The France international, 29, is shining at Euro 2016 after an impressive debut campaign in the Premier League following his move from Marseille, which was reported to be worth £10.7million.
Gold insisted West Ham are desperate to keep Payet, but acknowledged that Barca or Madrid could be too difficult to fend off if his player wanted to join them.
"We will fight tooth and nail to make sure Dimitri pulls on a claret and blue shirt next season," Gold said to The Sun.
"We want to improve our squad and Dimitri is an integral part of what we are trying to do.
"But we also must be realistic. If Barcelona or Real Madrid made a bid and he wanted to move there, it would be difficult to keep him.
"You can't have a great player like Dimitri and expect no-one to make a bid, especially with the performances he is producing at the Euros.
"The phone has not rung yet, although we know there is a chance it will once the tournament is over. We are not silly. Yet, let me be very clear, we would not welcome a call."
Gold stressed West Ham are under no financial pressure to sell Payet and does not want them to be perceived as a selling club - even though any departure of the playmaker, under contract until 2021, would secure a massive profit.
He continued: "The club certainly doesn't need to sell him so this is not a case of, 'We have bought him for £10m and can now make a tidy profit'."
The co-owner also discussed the challenge of taking on England's biggest clubs in the transfer market after Michy Batshuayi - who they had targeted - seemingly opted to join Chelsea, with a EUR40m move believed to be close to completion.
"We are desperate to bring in quality players. Nowadays we are competing with Chelsea, Arsenal, Manchester United or Manchester City. For them, resources are virtually unlimited," he said.

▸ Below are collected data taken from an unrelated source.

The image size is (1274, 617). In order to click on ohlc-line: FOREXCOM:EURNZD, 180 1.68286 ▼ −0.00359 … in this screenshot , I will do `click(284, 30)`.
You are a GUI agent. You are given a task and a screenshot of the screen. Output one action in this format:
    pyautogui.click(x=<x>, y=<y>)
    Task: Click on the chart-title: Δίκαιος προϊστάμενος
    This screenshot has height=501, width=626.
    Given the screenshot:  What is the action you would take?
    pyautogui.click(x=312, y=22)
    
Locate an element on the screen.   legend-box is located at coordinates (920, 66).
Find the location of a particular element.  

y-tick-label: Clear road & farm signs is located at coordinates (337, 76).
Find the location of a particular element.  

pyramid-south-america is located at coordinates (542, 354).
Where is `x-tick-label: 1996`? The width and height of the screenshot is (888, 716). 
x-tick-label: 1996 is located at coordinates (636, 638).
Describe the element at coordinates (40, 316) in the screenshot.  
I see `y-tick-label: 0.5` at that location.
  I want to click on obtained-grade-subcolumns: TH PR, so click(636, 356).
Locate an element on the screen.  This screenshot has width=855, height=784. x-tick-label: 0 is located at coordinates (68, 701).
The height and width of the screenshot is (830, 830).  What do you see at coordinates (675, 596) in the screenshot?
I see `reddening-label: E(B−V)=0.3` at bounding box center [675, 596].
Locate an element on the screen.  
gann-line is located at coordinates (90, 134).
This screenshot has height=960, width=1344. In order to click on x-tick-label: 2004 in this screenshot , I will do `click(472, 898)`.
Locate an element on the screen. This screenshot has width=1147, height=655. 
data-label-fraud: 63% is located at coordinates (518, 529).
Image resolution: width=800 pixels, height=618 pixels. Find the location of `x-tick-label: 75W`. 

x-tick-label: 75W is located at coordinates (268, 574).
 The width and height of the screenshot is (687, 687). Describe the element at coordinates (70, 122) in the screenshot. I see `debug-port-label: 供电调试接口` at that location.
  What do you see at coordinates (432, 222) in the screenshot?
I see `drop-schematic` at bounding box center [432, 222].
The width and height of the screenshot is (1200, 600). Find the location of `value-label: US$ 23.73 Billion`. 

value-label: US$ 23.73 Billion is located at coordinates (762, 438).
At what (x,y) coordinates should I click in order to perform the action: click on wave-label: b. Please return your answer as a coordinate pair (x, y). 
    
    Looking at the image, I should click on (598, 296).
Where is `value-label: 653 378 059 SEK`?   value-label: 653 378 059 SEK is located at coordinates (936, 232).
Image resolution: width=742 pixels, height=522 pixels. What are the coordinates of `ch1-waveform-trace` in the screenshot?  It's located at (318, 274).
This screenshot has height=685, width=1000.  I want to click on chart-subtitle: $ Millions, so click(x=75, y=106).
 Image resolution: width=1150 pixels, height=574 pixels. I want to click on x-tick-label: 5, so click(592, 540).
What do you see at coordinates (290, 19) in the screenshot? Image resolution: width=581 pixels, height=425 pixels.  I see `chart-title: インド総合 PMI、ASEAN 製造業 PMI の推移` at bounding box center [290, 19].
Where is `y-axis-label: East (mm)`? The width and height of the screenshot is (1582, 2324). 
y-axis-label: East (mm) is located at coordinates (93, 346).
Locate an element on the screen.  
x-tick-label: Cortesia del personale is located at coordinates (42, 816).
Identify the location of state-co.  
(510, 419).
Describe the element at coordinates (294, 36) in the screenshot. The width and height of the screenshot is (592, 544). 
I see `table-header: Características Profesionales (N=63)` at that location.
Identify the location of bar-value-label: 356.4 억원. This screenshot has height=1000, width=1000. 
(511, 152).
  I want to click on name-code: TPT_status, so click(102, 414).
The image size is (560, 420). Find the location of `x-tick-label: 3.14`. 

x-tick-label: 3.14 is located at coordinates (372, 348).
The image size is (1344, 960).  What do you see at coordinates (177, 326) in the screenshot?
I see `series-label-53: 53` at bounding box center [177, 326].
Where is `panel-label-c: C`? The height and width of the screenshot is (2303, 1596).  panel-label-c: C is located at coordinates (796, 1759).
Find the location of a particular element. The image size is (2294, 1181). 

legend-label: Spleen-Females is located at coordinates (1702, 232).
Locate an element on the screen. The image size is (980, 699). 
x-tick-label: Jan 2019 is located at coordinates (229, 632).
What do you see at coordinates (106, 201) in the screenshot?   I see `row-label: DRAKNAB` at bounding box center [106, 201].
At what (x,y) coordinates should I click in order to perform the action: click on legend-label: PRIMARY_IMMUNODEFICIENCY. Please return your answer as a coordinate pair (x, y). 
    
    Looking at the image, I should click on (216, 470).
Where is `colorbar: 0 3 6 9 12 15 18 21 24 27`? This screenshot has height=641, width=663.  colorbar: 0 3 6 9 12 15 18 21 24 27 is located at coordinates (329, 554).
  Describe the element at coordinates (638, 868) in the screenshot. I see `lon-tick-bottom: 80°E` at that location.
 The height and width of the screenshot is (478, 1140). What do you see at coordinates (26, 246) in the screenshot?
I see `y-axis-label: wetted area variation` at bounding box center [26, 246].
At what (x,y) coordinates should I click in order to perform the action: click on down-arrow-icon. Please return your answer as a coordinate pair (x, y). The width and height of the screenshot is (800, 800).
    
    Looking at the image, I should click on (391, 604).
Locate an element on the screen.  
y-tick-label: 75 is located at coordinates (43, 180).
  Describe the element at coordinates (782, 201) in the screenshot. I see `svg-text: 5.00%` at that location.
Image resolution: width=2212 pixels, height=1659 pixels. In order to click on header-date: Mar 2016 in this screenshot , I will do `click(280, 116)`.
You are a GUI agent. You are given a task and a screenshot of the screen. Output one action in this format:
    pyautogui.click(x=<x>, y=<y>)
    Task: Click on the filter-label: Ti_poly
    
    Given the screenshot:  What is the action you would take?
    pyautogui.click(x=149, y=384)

"But in the real world at West Ham, you have got two English owners who pay their taxes, without the resources of those other clubs.
"We are not a club yet that can compete on that scale with them, but we are no longer a selling club - we are a spending club and investing in our future.
"The gap is shrinking between us and them. Big fish eat little fish. West Ham have been a little fish for too long and the only way to stop being eaten is to become a big fish."